Her 2001 album, “Foreign Letters,” includes songs in English, Hebrew and Yiddish. Alberstein, who spoke Yiddish growing up, often records and performs songs in Yiddish, drawing on her Polish roots. With her husband, she made a film called “Too Early to be Quiet, Too Late to Sing,” a tribute to Israel’s remaining Yiddish poets. She has collaborated with the contemporary American klezmer band the Klezmatics on a recording and performed with them in East Berlin’s newly restored grand synagogue.
Alberstein’s determination to mine her Yiddish roots, a rarity among Israeli pop singers, allows her to find links among the Jewish experiences of past centuries that are richly portrayed in her music. On “Foreign Letters” she performs a song in Yiddish from a poem by the poet Moshe Leib Halperin, who was part of the Yiddish radical literary renaissance of the 1920s in New York’s Lower East Side. Although Halperin died in 1933, the poem, “Back Home,” set to music by Alberstein, is haunting in its evocation of Israel’s current
predicament. “It’s hard for me to live like this, I’ll go back home and go to stay…. I’ll share everything I have with those who don’t have quite as much, and won’t forget about the pain that human gifts can never touch…. I’ll treat my enemy just like a father treats his child. It might help to purify this soul that I’ve defiled. And maybe if I do all this, I’ll find the peace I crave. And Grandpa, too, might get some rest, way down there in his grave.”

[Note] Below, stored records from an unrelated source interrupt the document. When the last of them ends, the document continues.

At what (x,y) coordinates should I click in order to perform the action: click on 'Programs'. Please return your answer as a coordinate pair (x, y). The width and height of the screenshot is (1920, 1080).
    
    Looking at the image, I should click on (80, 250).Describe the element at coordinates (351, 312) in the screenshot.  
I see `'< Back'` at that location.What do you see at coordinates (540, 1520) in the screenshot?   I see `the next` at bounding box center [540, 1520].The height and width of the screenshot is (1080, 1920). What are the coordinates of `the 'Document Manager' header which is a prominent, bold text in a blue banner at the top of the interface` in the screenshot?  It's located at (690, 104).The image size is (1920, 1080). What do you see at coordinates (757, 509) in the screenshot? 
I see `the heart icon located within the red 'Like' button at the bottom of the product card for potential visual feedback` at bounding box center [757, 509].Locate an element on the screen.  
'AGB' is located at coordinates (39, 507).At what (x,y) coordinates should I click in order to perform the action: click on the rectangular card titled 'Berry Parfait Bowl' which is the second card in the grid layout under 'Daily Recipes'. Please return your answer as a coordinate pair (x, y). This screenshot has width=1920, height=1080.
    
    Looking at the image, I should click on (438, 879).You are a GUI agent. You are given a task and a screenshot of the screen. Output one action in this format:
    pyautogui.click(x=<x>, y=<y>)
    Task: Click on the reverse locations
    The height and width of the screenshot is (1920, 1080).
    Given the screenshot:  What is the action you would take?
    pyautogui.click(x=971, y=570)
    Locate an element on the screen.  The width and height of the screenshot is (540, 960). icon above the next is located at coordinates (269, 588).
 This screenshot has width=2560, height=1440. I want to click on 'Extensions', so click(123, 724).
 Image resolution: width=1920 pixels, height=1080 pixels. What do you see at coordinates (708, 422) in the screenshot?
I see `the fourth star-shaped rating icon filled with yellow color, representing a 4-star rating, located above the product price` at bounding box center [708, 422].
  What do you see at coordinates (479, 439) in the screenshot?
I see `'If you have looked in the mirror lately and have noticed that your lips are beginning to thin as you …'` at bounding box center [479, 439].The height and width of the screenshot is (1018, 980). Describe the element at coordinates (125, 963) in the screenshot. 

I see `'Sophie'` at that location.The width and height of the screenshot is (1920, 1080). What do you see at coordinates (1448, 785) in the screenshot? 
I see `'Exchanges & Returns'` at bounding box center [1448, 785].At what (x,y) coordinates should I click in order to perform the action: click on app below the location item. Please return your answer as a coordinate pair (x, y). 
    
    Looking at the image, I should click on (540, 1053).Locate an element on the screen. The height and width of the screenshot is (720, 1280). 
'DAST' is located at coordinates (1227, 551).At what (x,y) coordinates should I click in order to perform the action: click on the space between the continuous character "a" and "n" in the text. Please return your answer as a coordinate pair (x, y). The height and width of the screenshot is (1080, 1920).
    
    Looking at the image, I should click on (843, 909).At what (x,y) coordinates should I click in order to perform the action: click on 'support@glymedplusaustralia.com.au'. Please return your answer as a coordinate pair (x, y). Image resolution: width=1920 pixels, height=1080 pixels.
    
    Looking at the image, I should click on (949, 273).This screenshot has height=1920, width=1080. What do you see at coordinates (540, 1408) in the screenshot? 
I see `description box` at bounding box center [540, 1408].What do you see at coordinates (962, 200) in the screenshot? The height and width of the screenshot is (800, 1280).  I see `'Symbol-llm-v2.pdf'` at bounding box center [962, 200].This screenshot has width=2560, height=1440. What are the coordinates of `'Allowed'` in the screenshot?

Although Alberstein remains a critic of Israeli policies toward the Palestinians, she’s also sharply critical of the anti-Israel sentiment that has swept Europe since the outbreak of the intifada in September 2000. “There is a big problem in the last two years, with a very negative response to Israeli artists in Europe. Some of the places are saying it isn’t a good time for an Israeli artist right now. This was a shock for me, a very bad feeling to make this collective guilt, mixing art and politics…. They don’t want to listen to anything. It is against everything. It’s difficult to show them there are so many voices in Israel.” Nonetheless, “Foreign Letters” recently reached the No. 1 spot on Korea’s record charts and has been released in Taiwan. Her latest concert tour includes a performance in Singapore.
American audiences will have a chance to hear this legendary chanteuse for themselves in the coming weeks. Alberstein will begin an American tour in Skokie, Ill., on March 29, with stops at New York’s 92nd Street Y on April 2, Cleveland on April 4 and St. Louis on the April 5.